THE PROBLEM:
Every line from the one with "At what coordinates" to the final line of the records should be printed exactly as it is, with pictures left out.

DATASET EXCERPTS:

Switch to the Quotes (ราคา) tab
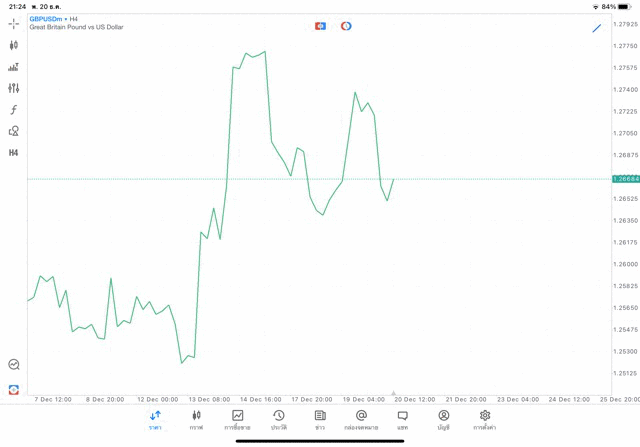This screenshot has width=640, height=447. point(155,420)
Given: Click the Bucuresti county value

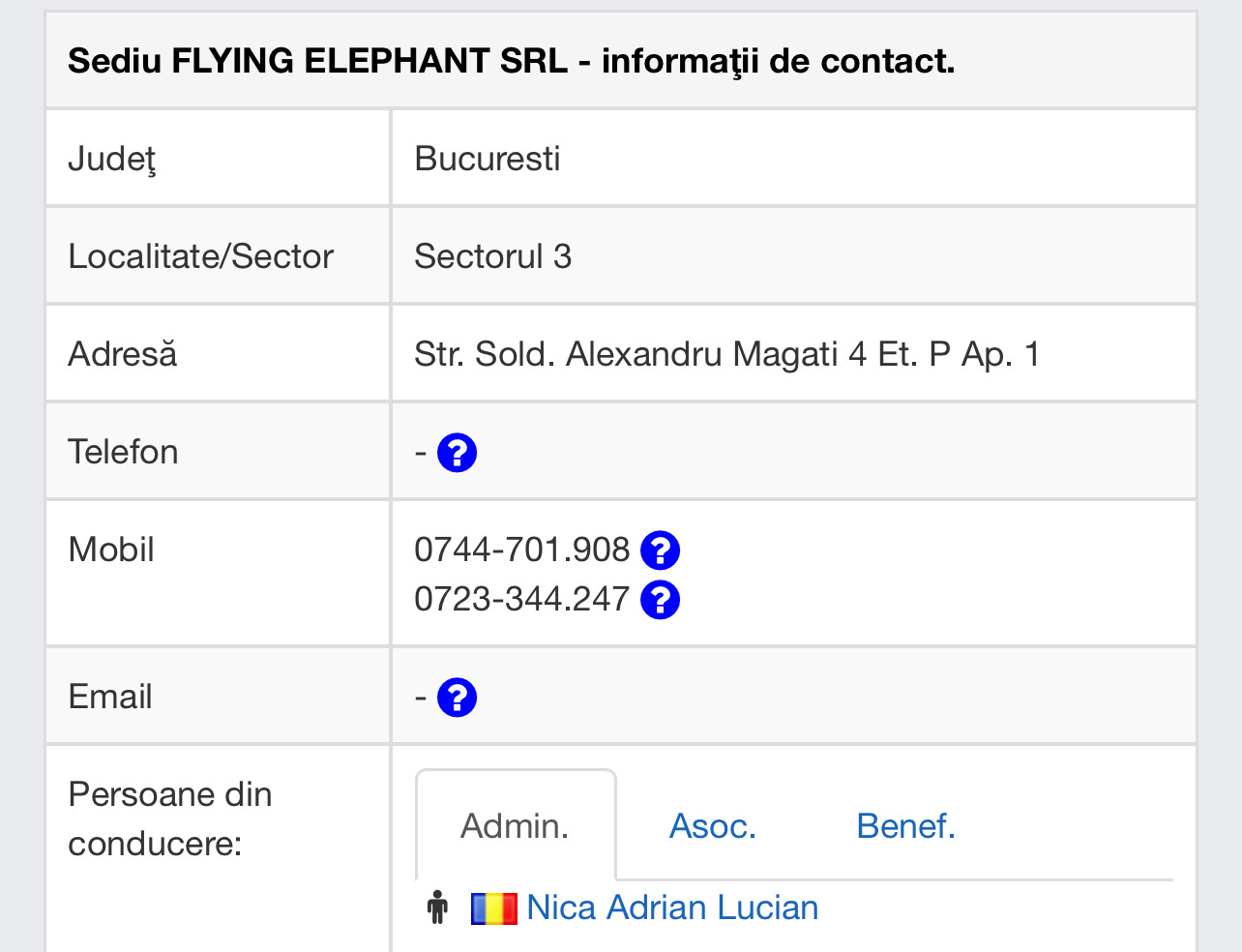Looking at the screenshot, I should pyautogui.click(x=488, y=159).
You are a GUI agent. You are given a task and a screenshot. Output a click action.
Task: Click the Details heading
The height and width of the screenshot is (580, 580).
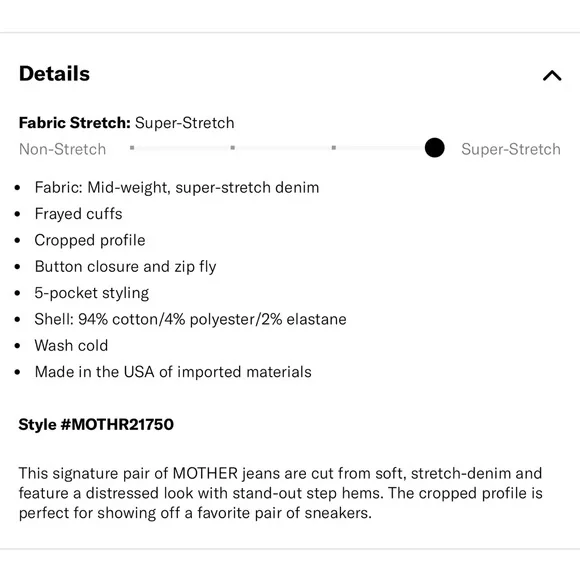(54, 74)
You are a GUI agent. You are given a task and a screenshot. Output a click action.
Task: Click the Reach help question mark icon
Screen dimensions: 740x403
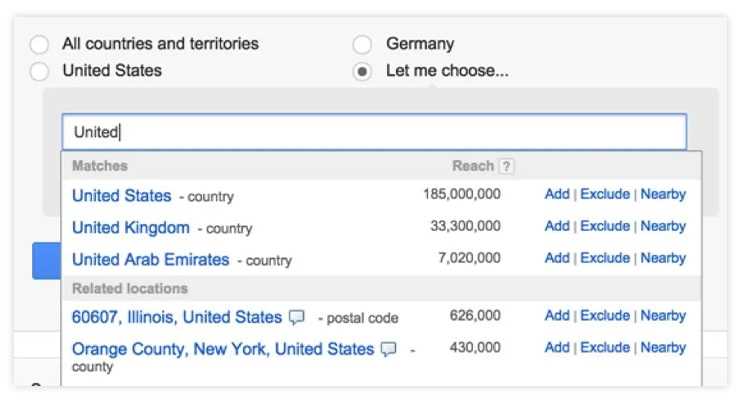(x=507, y=166)
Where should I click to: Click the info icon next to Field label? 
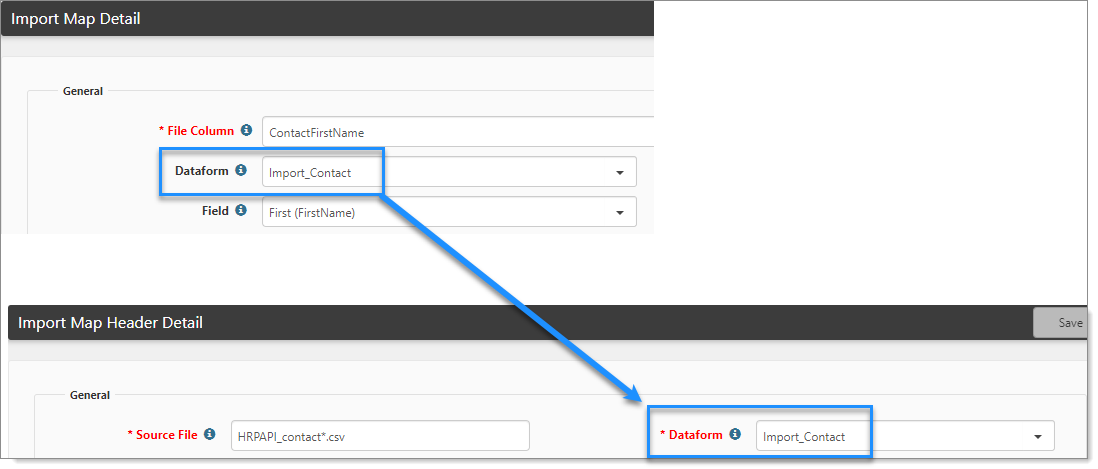click(241, 211)
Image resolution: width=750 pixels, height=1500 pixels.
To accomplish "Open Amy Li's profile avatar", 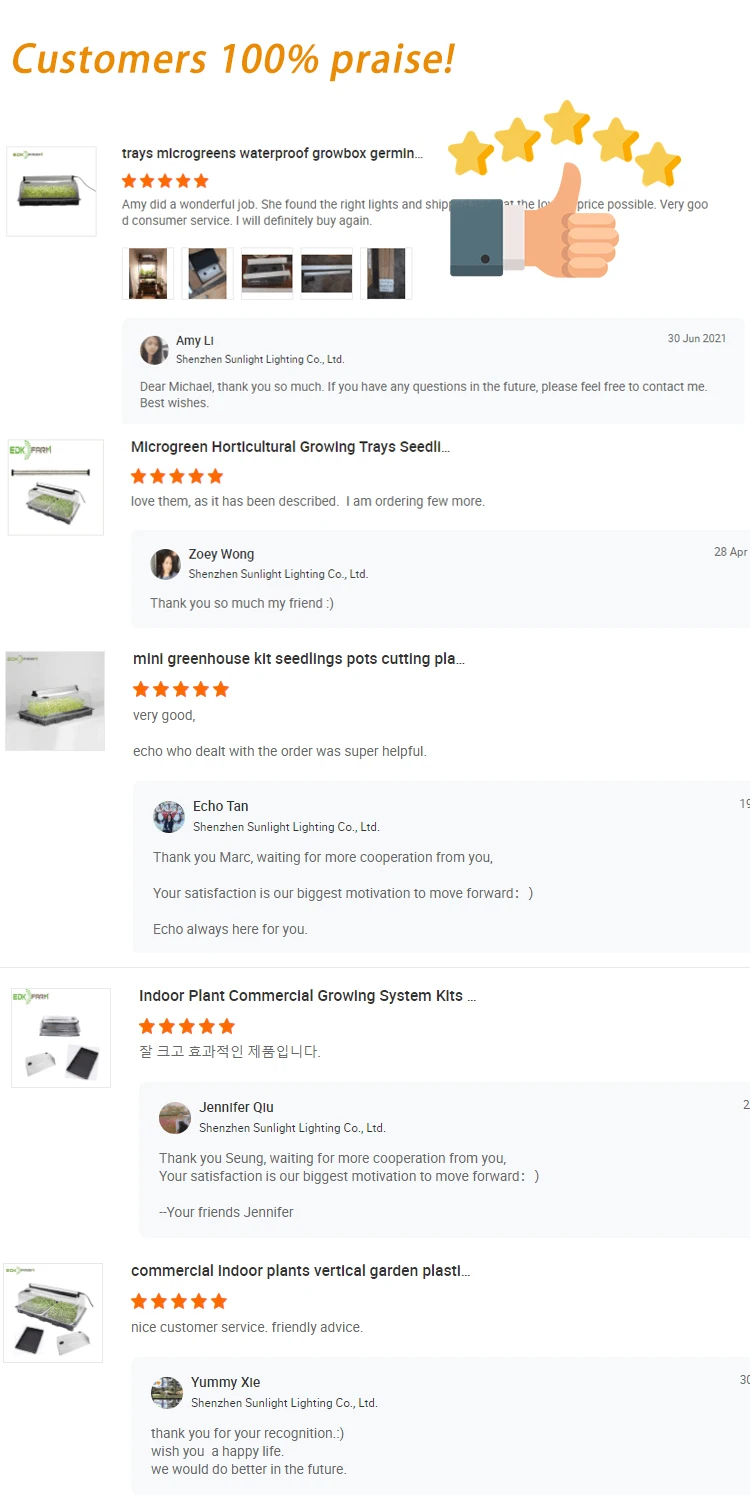I will click(154, 350).
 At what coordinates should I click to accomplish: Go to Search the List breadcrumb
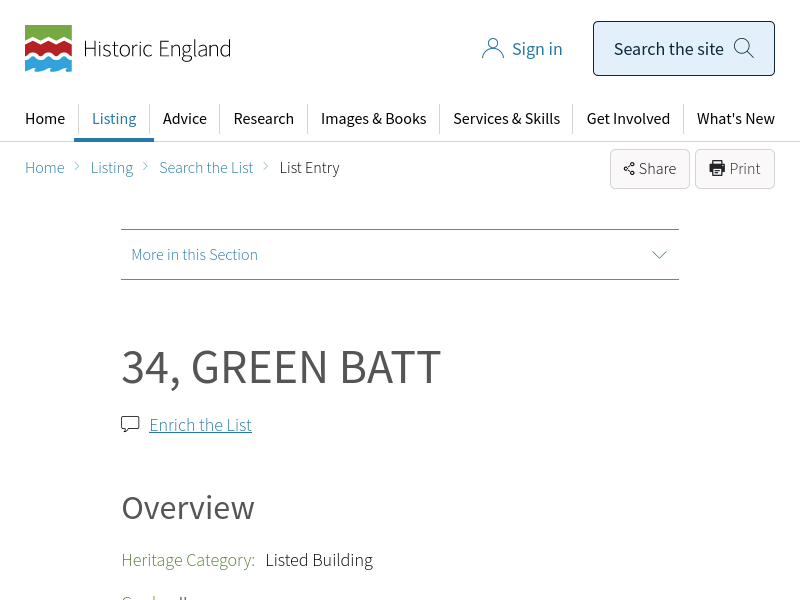pos(206,168)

SOLVED PROBLEM:
 At what coordinates should I click to accomplish: Go to Search the List breadcrumb
pos(206,168)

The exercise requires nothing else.